+++ DATA EXCERPTS +++

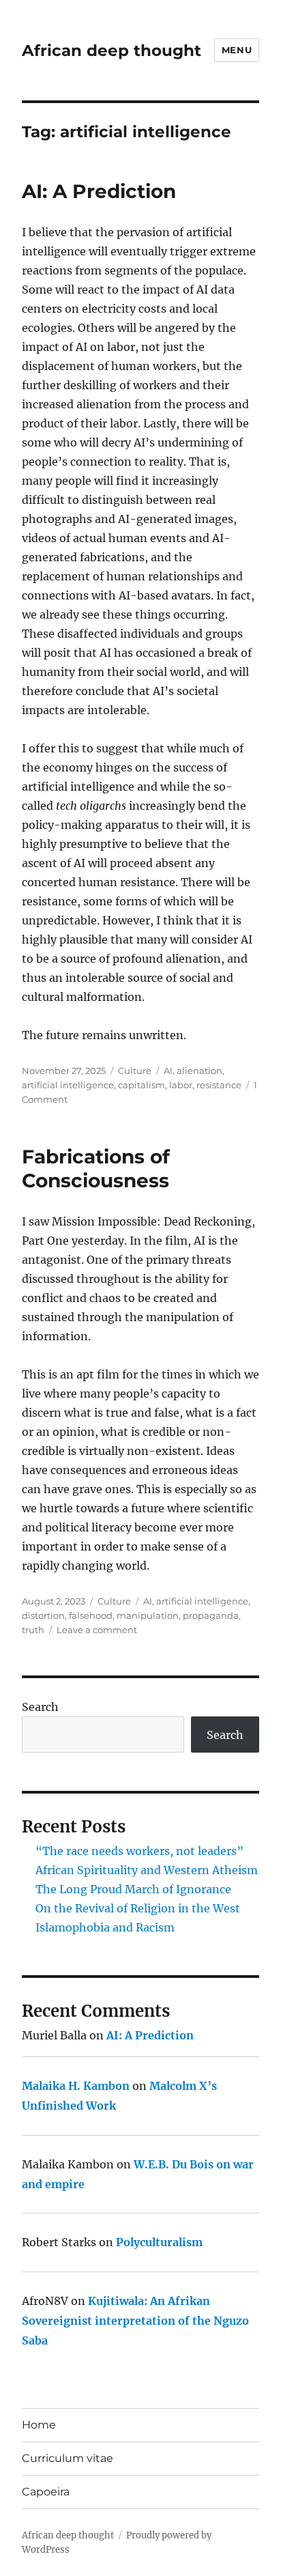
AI (168, 1070)
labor (180, 1084)
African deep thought (111, 50)
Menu (237, 49)
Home (39, 2424)
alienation (199, 1070)
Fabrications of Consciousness (96, 1168)
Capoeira (46, 2491)
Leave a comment (97, 1629)
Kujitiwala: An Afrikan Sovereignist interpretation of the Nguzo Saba (135, 2320)
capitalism (141, 1084)
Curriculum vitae (67, 2458)
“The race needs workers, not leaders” (139, 1851)
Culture (134, 1070)
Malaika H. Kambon (76, 2086)
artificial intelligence (68, 1084)
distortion (43, 1615)
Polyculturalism (159, 2242)
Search (40, 1707)
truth (33, 1629)
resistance (218, 1084)
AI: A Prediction (99, 191)
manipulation (148, 1615)
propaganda (211, 1615)
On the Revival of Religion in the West (137, 1908)
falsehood (91, 1615)
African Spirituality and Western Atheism (146, 1870)
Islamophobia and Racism (105, 1927)
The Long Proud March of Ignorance (133, 1889)
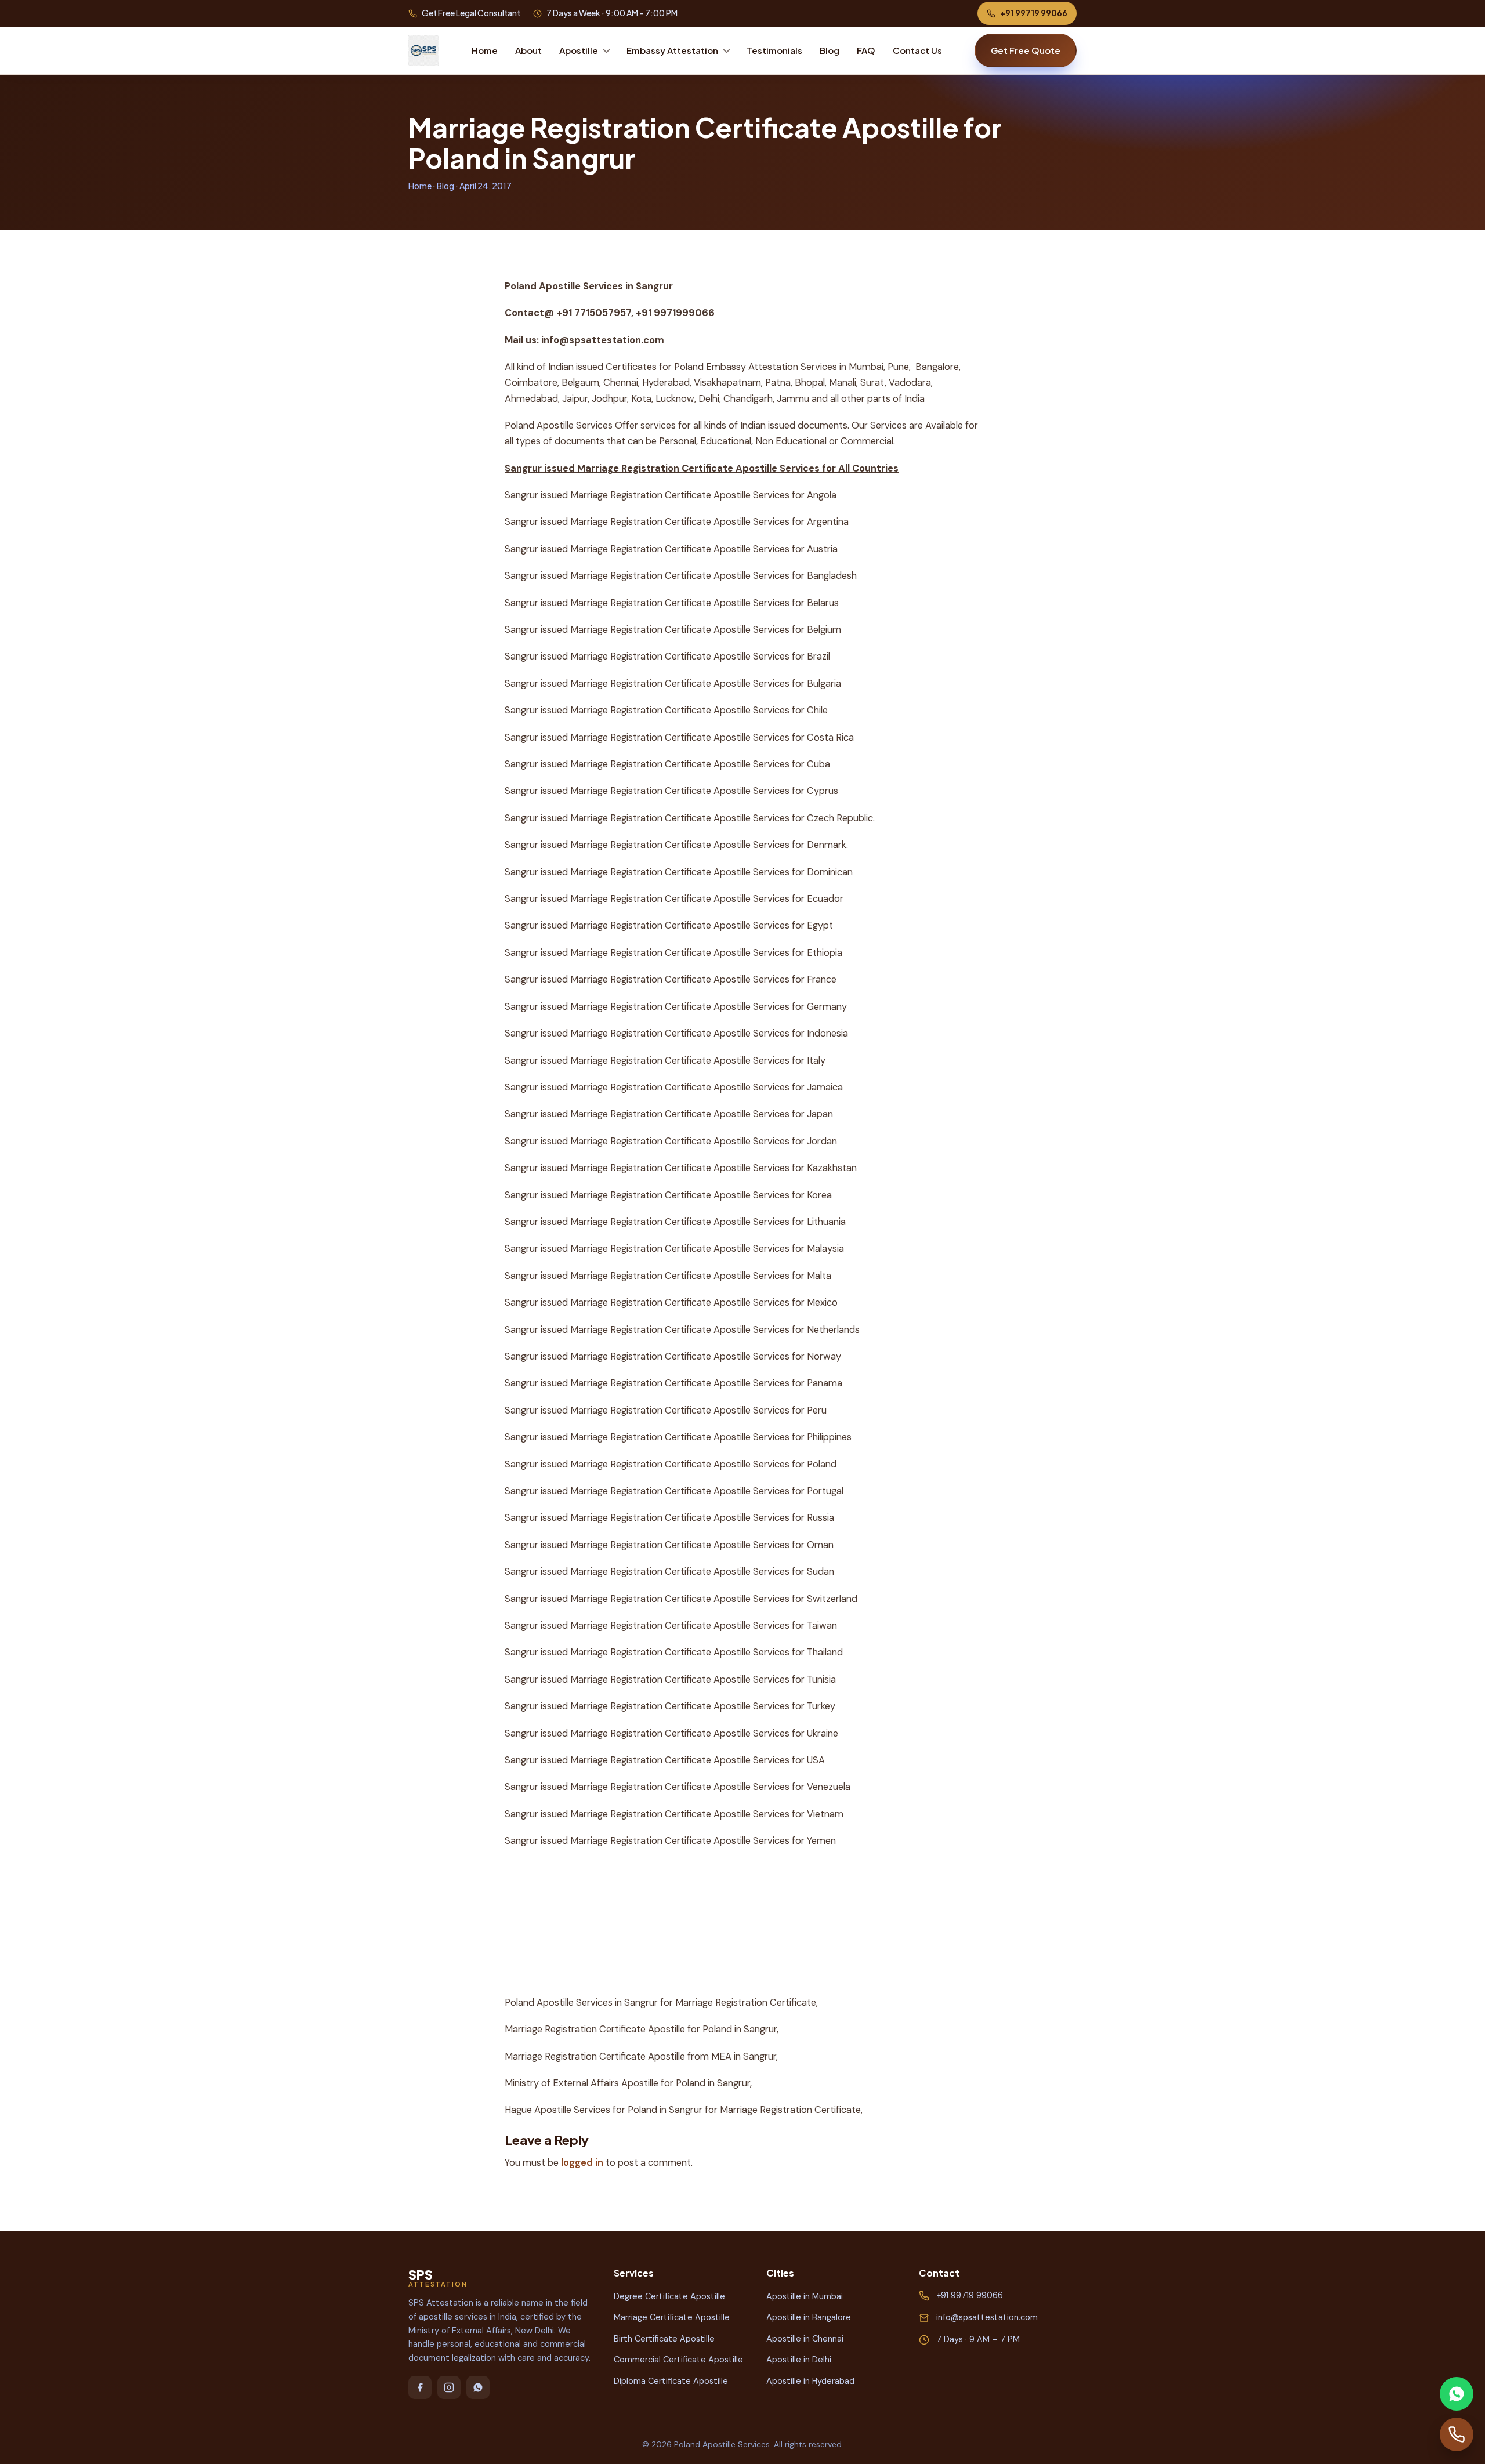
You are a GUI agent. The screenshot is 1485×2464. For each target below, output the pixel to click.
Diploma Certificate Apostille (671, 2381)
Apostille (578, 50)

+++

- _ABOUT THIS TASK_: Produce an exact copy of the lines from the line containing "needs workers, not" through the last line of the records, with no pictures and no other text.

- _EXERCISE RESULT_:
“The race needs workers, not leaders” (139, 1851)
Culture (134, 1070)
Malaika H. Kambon (76, 2086)
artificial intelligence (68, 1084)
distortion (43, 1615)
Polyculturalism (159, 2242)
Search (40, 1707)
truth (33, 1629)
resistance (218, 1084)
AI: A Prediction (99, 191)
manipulation (148, 1615)
propaganda (211, 1615)
On the Revival of Religion in the West (137, 1908)
falsehood (91, 1615)
African Spirituality and Western Atheism (146, 1870)
Islamophobia and Racism (105, 1927)
The Long Proud March of Ignorance (133, 1889)
You are a GUI agent. The screenshot is 1485×2464. For each target below, output the pixel to click.
Diploma Certificate Apostille (671, 2381)
Apostille (578, 50)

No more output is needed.